• [Input records]:
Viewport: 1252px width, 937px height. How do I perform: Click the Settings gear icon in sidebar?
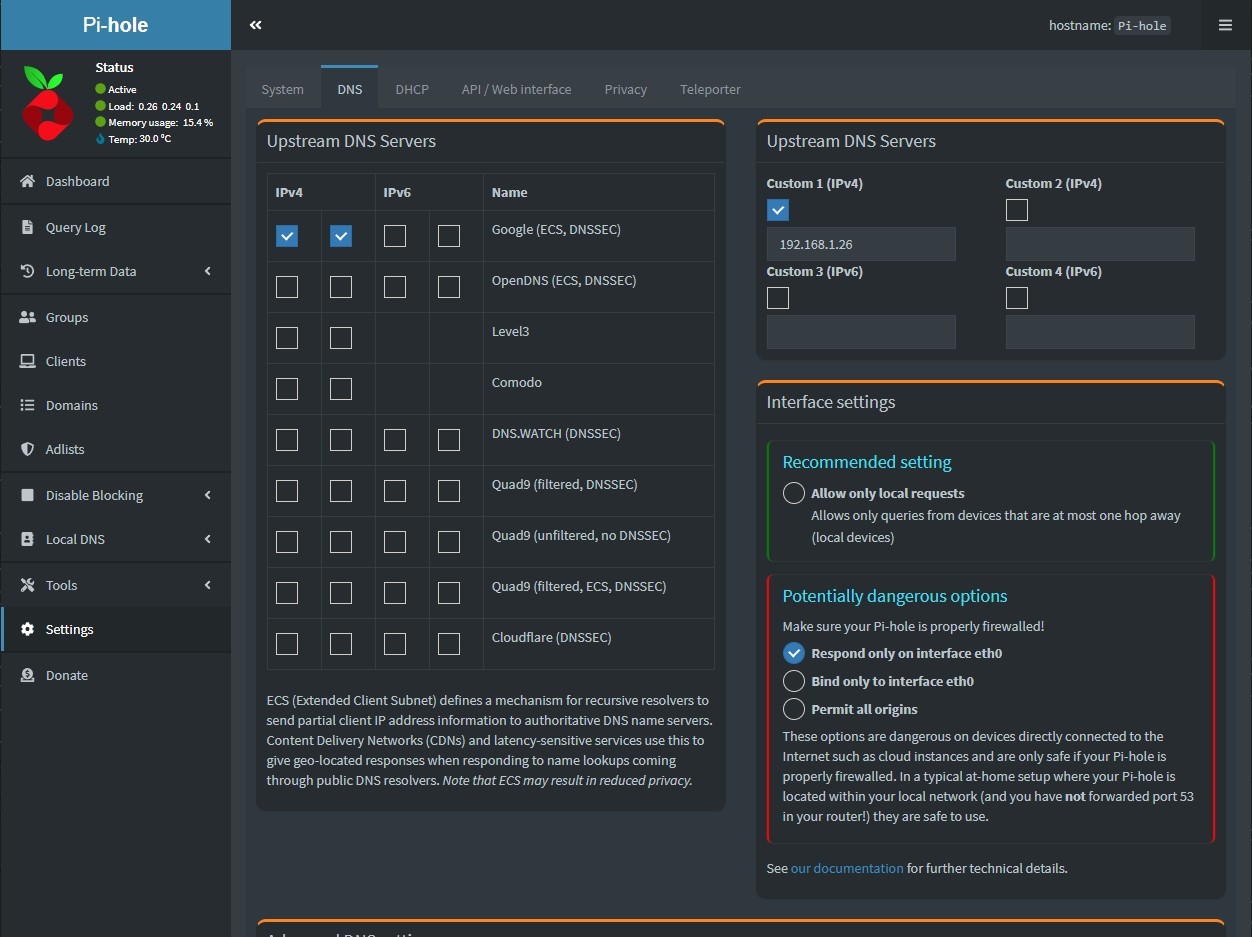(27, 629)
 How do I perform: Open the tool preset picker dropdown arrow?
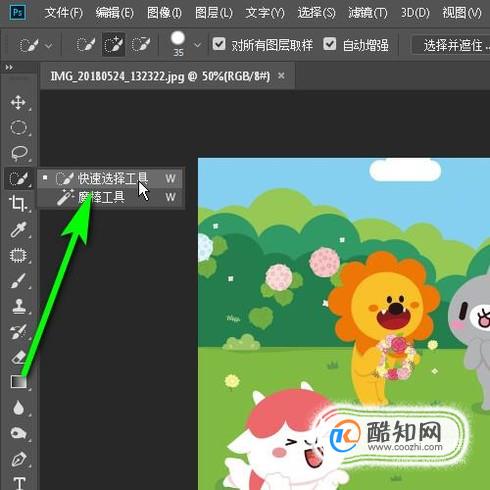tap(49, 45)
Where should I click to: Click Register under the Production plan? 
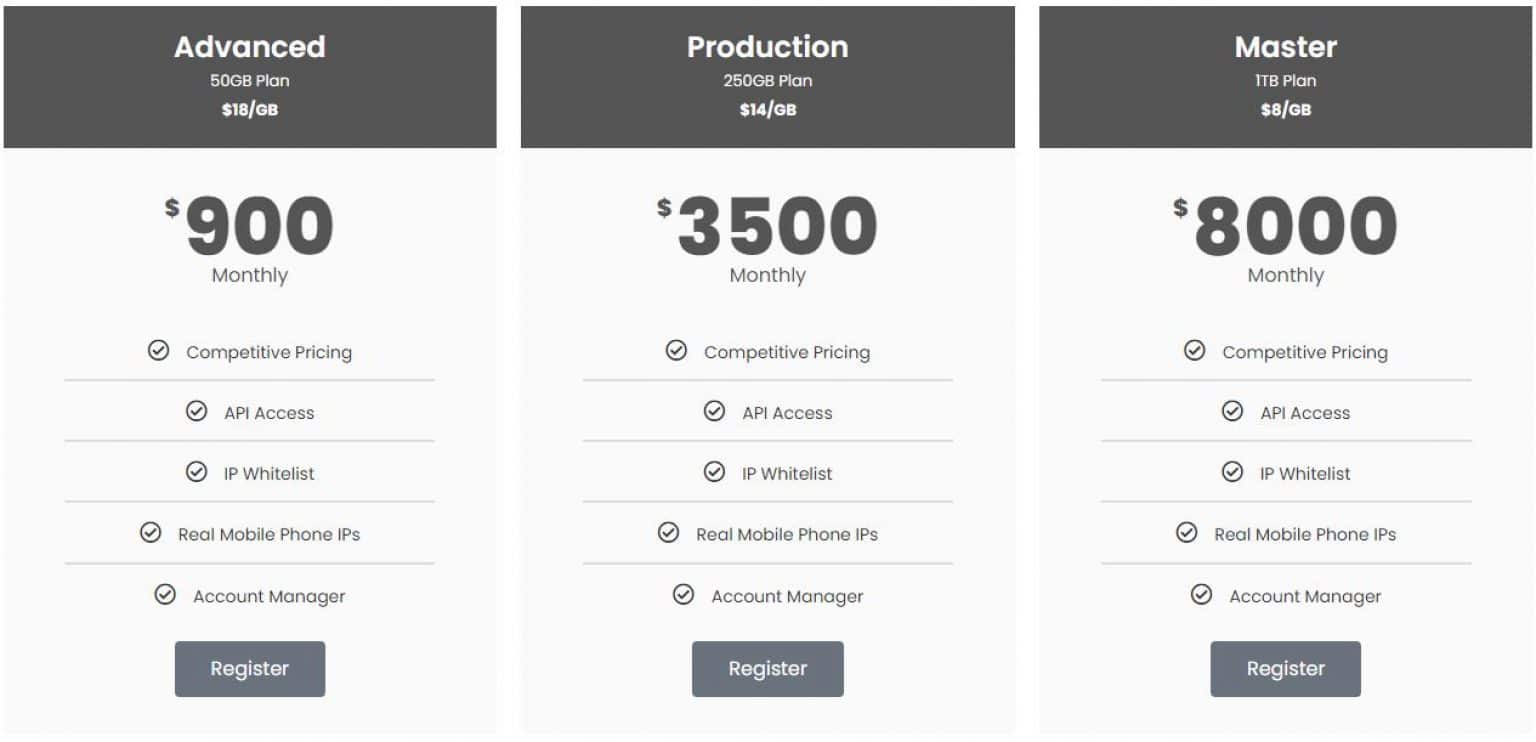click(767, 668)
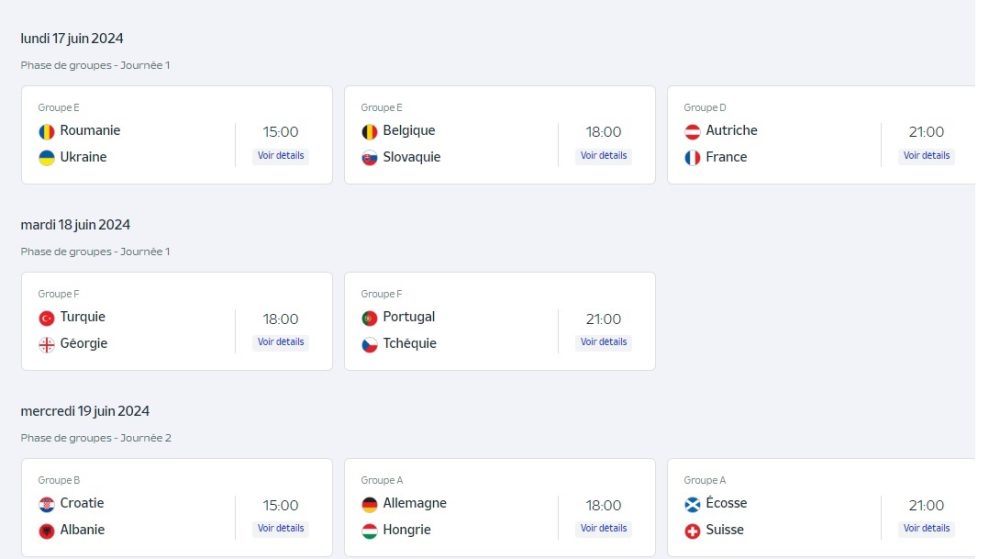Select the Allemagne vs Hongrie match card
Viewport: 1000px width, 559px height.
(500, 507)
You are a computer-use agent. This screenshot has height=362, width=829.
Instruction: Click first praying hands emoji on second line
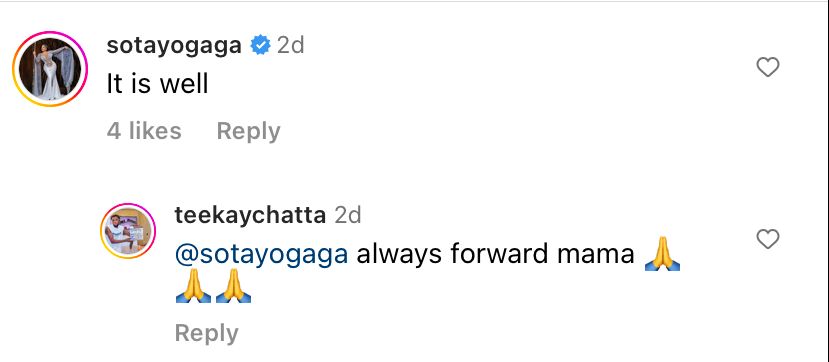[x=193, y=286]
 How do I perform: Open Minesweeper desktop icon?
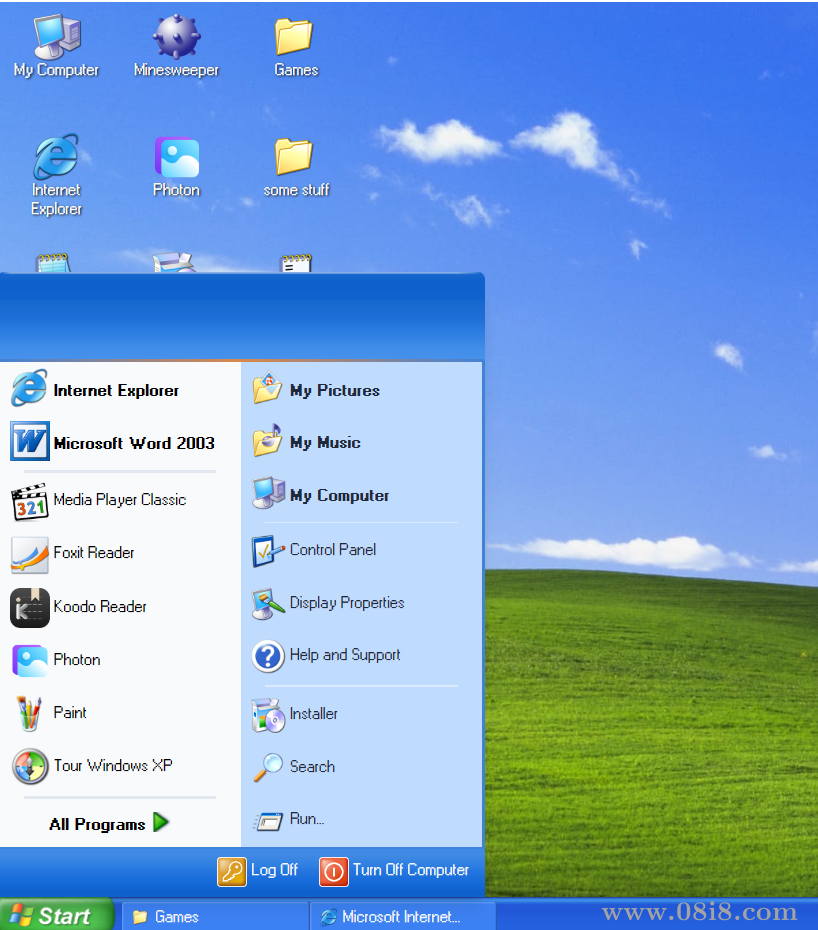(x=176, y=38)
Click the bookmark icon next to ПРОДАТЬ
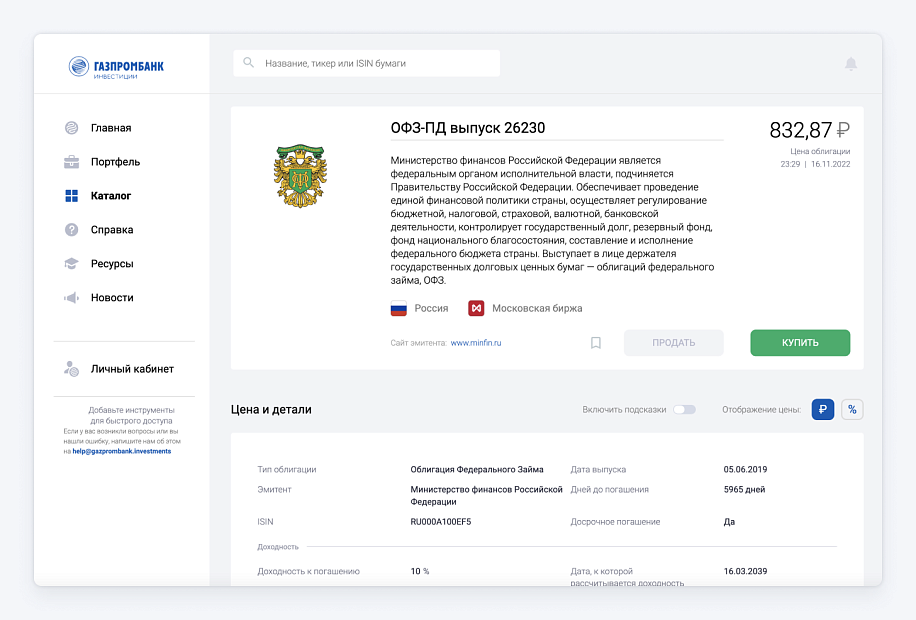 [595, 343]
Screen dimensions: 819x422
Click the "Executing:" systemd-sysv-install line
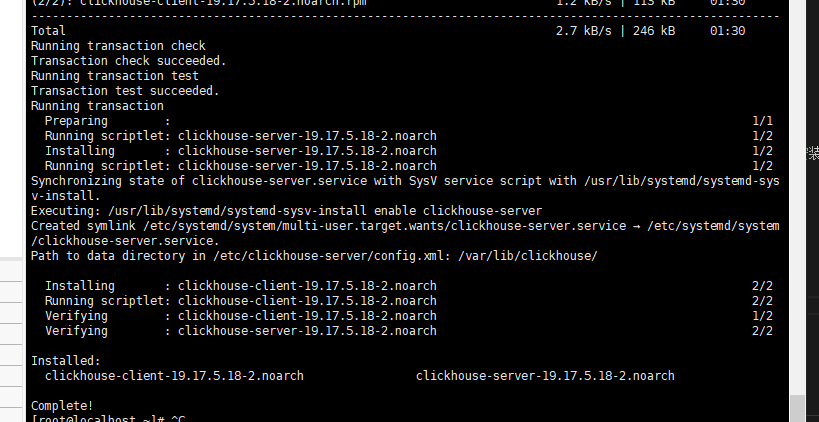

• [Work required]: Output exactly, and with no pictures, the lines from the line that holds "How do I perform: Open Minesweeper" through the last line of the listing above.

• [Exercise response]:
 How do I perform: Open Minesweeper desktop icon?
(x=176, y=38)
Click the bookmark icon next to ПРОДАТЬ
 [595, 343]
Screen dimensions: 819x422
Click the "Executing:" systemd-sysv-install line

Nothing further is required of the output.